Dopingskandal in Russland 298 Verdachtsfälle setzen Verbände unter Druck

Moskau · Die russische Doping-Krise nimmt nach der Analyse der Daten aus dem Moskauer Kontrolllabor neue Fahrt auf.

Hunderte russische Sportler unter ernsthaftem Doping-Verdacht, das Riesenreich wiegelt ab – und die Verbände geraten ins Schwitzen: Nach Bekanntwerden von 298 (!) besonders verdächtigen Fällen fordert die Welt-Anti-Doping-Agentur (Wada) den organisierten Sport druckvoll zum Durchgreifen auf. Ziehen die Verbände nicht mit, will die Wada gar vor den Internationalen Sportgerichtshof CAS gehen.

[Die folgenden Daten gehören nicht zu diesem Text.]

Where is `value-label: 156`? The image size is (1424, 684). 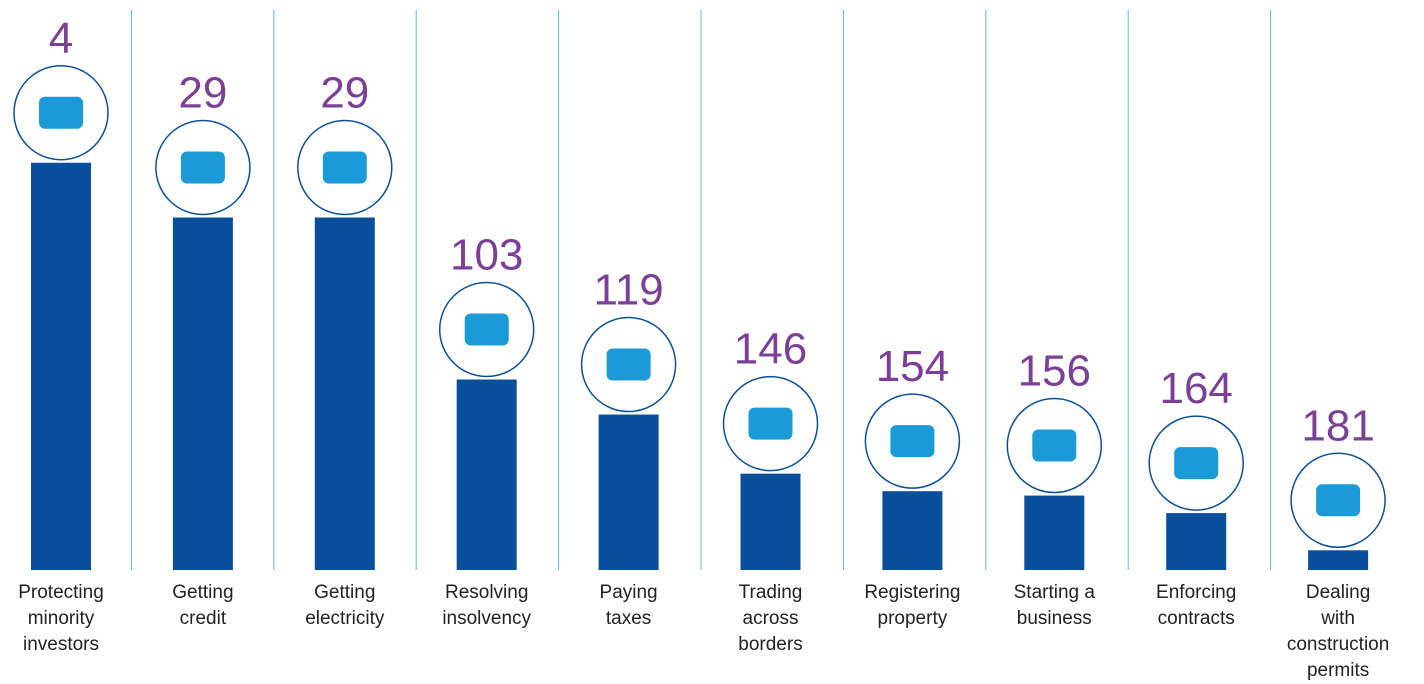
value-label: 156 is located at coordinates (1054, 372).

Auch die deutschen Anti-Doping-Kämpfer drängen auf ein schnelles Vorgehen. „Es ist nun wichtig, dass die internationalen Verbände die entsprechenden Ergebnismanagement- und Sanktionsverfahren einleiten. Dies ist essenziell für die sauberen Sportlerinnen und Sportler und für die Glaubwürdigkeit der Anti-Doping-Arbeit. Denn es ist schon sehr viel Zeit verloren gegangen“, sagte Andrea Gotzmann, die Vorstandsvorsitzende der Nationalen Anti-Doping-Agentur (Nada).

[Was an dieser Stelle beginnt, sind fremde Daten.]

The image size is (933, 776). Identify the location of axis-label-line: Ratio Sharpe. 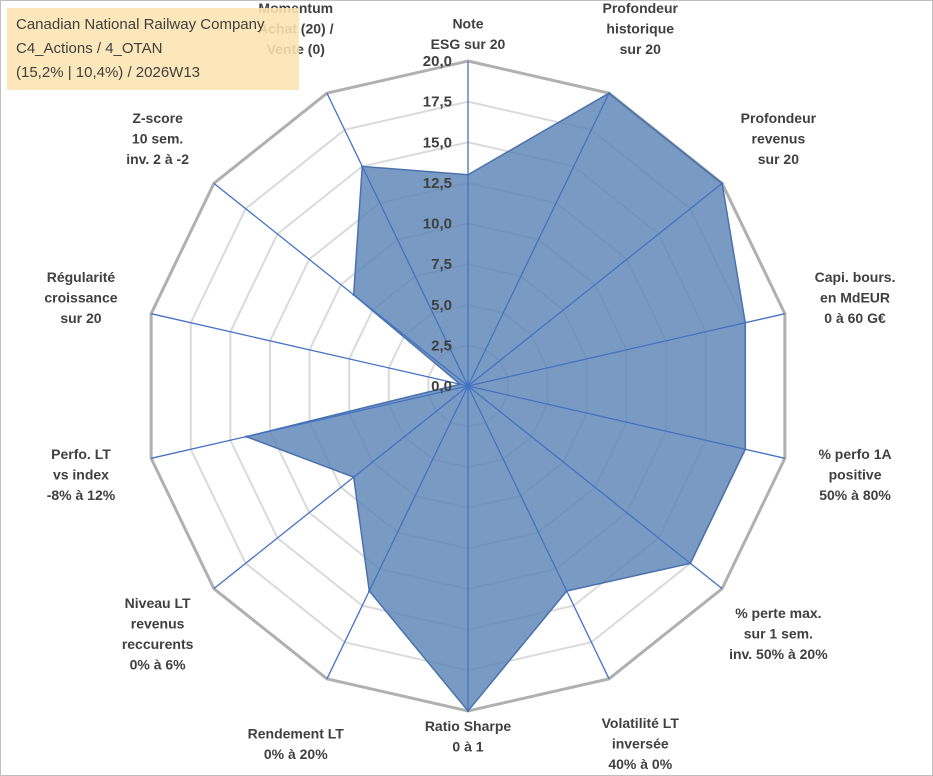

In Russland stößt das forsche Vorpreschen der Ermittler auf Unbehagen. „Anstatt schnelle Schlüsse zu ziehen, sollten wir auf die Ergebnisse der Untersuchung warten“, sagte der russische Sportminister Pawel Kolobkow der einheimischen Nachrichtenagentur Tass: „Anhand der Ergebnisse werden die internationalen Sportverbände entscheiden, ob die Beweise ausreichen oder nicht.“ Zudem versprach Kolobkow ein hartes Vorgehen gegen Dopingsünder. „Falls ein Sportler die Anti-Doping-Regularien verletzt hat, wird er disqualifiziert. Russland unterstützt sauberen Sport.“

Am Dienstag hatte die Wada mitgeteilt, dass im Zuge der Auswertung von Daten aus dem Moskauer Kontrolllabor 298 Fälle mit besonders verdächtigen Werten aufgetreten seien. Davon wurden nun die ersten 43 Beweispakete zusammengestellt und den jeweiligen Verbänden geschickt. Bisher hatten die meisten Verbände es noch nicht gewagt, sich mit den Russen anzulegen – der Leichtathletik Weltverband IAAF, der Russland immer noch suspendiert hat, ausgenommen. Doch diese Politik könnte nun ein Ende haben.

Bei Fällen, in denen ein Verband nach Ansicht der Wada nicht angemessen handelt, werde sie den Sachverhalt selbst überprüfen, teilte sie am Dienstag mit. Dort behalten sich die Doping-Jäger auch das Recht vor, entsprechende Fälle dem CAS vorzulegen. Die Bewertung durch die Verbände werde laut Wada-Angaben „einige Zeit in Anspruch nehmen“. Sie selbst wolle in „naher Zukunft“ weitere Pakete zur Verfügung stellen, bis Ende des Jahres sollen alle wichtigen Fälle untersucht werden.

Im Januar hatte ein Expertenteam die Daten mit einem Volumen von 24 Terabyte in Moskau aus dem sogenannten Labor-Informations- und Management-System (LIMS) gesichert. In dem Datensatz enthalten sind alle Doping-Testdaten zwischen Januar 2012 und August 2015. In diesem Zeitraum sollen im Moskauer Labor systematisch positive Tests vertuscht worden sein. Die Wada erhielt neben Analysedaten 4524 A- und B-Proben von russischen Athleten, die im Dopingverdacht stehen. Wada-Präsident Craig Reedie hatte zuvor mit rund 100 Fällen von „ernsthaftem Dopingvergehen“ gerechnet. So, wie es mittlerweile aussieht, könnten es deutlich mehr werden.